Today we keep S Nicolas; for a couple of decades of my life, at Lancing, a Double of the First Class and a half-holiday when we all sallied forth down to Brighton to do our Christmas shopping or, in the case of the students, to imbibe. I remember browsing happily, one S Nick's Day, in that shop for remaindered books down East Street. I had my back to the window; and I was showing a scholarly interest in a large glossy volume entitled Forbidden Pictures From Ancient Pompei (I didn't buy it). Some cheerful drumming on the window behind me suddenly awakened me to the fact that a fair portion of the V Form approved warmly of my reading matter and shared my views about its academic significance.
The cultus of S Nicolas is one of the most ecumenical and one of the most ancient; he was a saint with as large a portfolio of Patronages as a Renaissance cardinal. He was, at Lancing, co-principal Patron with the Glorious Assumption of our Blessed Lady; on his feast day we used to sing the hymn composed for him by dear Basil Handford: Sancte, Sancte, Nicolas// Tute Patronus noster es// Laus et Deo Gloria// Sancte, pro nobis exor-a. So many of the waterside churches in Sussex, and elsewhere (Byzantine East as well as Latin West), have his Dedication. Wherever one goes, he is the old friend one so often seems to meet up with again.

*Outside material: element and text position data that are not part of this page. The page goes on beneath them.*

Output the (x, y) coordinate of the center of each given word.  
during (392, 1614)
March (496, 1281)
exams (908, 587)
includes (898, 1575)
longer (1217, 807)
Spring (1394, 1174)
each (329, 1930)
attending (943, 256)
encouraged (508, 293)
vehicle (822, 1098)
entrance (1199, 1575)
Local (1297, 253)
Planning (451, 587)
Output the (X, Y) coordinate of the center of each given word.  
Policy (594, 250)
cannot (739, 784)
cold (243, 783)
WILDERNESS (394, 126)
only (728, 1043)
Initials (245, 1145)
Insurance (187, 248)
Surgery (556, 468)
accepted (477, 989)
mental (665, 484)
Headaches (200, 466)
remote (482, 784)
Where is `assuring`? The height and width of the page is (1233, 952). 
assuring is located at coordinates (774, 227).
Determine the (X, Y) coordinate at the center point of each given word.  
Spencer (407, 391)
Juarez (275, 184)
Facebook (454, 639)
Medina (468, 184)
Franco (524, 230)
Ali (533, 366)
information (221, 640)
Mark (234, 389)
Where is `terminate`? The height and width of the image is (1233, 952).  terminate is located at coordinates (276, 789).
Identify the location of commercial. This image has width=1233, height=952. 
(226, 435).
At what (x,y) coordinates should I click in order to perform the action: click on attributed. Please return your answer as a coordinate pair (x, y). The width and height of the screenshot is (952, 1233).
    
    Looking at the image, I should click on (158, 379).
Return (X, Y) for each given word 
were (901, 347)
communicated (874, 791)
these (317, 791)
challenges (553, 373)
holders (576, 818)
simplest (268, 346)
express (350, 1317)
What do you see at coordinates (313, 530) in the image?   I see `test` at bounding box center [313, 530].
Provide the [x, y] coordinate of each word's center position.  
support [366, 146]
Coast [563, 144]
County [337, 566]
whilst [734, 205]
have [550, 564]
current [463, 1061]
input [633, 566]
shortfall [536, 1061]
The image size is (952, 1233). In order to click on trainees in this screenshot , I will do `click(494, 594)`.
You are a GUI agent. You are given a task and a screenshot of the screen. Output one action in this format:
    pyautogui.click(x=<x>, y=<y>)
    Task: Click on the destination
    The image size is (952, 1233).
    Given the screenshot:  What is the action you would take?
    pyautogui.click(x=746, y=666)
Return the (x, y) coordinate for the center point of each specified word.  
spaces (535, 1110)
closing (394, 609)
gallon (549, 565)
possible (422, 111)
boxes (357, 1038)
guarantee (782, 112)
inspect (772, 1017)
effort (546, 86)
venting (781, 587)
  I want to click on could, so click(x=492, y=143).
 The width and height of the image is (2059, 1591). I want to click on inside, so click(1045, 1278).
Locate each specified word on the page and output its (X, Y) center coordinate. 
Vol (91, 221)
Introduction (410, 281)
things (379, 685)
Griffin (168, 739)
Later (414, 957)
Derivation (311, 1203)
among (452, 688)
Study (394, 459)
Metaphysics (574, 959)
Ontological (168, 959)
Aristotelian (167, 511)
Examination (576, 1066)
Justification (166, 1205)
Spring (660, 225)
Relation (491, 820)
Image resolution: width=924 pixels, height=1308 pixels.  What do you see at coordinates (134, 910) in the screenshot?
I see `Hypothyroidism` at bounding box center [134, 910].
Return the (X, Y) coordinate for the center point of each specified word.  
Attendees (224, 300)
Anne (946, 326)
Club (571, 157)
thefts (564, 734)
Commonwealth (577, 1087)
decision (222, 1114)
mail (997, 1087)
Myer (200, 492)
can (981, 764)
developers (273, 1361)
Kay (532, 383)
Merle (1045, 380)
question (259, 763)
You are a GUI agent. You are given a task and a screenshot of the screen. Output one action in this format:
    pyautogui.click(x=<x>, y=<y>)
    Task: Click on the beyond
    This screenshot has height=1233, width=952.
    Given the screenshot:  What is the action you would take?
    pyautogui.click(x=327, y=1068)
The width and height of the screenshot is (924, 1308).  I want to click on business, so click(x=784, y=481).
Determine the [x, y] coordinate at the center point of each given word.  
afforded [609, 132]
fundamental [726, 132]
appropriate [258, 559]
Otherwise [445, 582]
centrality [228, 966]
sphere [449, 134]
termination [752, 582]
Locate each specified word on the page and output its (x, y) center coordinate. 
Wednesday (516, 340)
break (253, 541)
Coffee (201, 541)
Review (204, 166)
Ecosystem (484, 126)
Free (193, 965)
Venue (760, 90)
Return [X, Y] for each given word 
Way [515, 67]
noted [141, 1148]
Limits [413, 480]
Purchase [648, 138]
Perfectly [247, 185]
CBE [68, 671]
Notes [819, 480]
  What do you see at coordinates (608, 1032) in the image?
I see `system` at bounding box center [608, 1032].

When we go to Gardone for the Roman Forum colloquium, we offer our Masses each morning in the superb parish church ostentatiously dedicated Divo Nicolao (what a very 1750s turn of phrase!) high up the hillside overlooking Catullus's lake. Incidentally, one of the baroque ceiling paintings there shows S Nicolas Banishing the Moors. Sancte, pro nobis exora!
In the OF he is merely optional; however, in the Extraordinary Form, happily, he is included in the 2020 CDF list of Privileged observances which cannot be skipped.
Good on yer, mates.
An important point I would like to make concerns the historical-theological aspects of his cult.
What I mean is this. His observance is distinctly older, more widespread, and more significant than many feasts with a loftier 'intrinsic' status; even feasts, for example, of our Blessed Lord.
S Nicolas on December 6 has Auctoritas, and oodles of it. S Martin is another saint about whom I would make a similar judgement. I would be outraged if either of them disappeared from the Calendar; but the disappearance of Christ the King from Excita Sunday, or of S Joseph Opifex from May 1, would simply encourage me to open another enthusiastic bottle of Waitrose Cava.
Easy come, easy go, as Auntie used to say.
Or, in my own native Nerdspeak, Auctoritas matters a lot more than daft bits of paper from Rome.
6 comments:
"S Nicholas banishing the Moors". Ah, now in our more "enlightened" time we wash their feet on Holy Thursday. After all, God wills a multiplicity of religions, dont'cha know.
I think I am about to indulge in pedantry. Before the changes, S Nicholas was a Double, not a Duplex I Classis. Thus says my 1913 breviary. The 1960 books made him III Class. So, carefully rereading you text, one discerns that locally, in some mystical way due to his patronage, he was a Double I Cl. in Lancing College. Through the workings of that glorious, convenient, and esoteric separated authority which even you have forsaken!
St Nicholas of Myra enjoys a certain devotion in Dublin, where there is a Church dedicated to him within the limits of the medieval city. When some residents moved to a new suburb (Walkinstown) in the 1960s, they took their devotion with them. So the glaziers that were there 15 years ago, and are still for all I know, rejoice in the title Myra Glass!
Eloquent as always, but I certainly hope that your Auntie, who I do not think you quote often, had more insightful things to say at times. I hope "easy come, easy go" is not the most memorable thing she said.
I only remember Triumphales O Sodales with the emphasis on the first syllable of the last word of course.
Feasts of principal patrons are of the first class.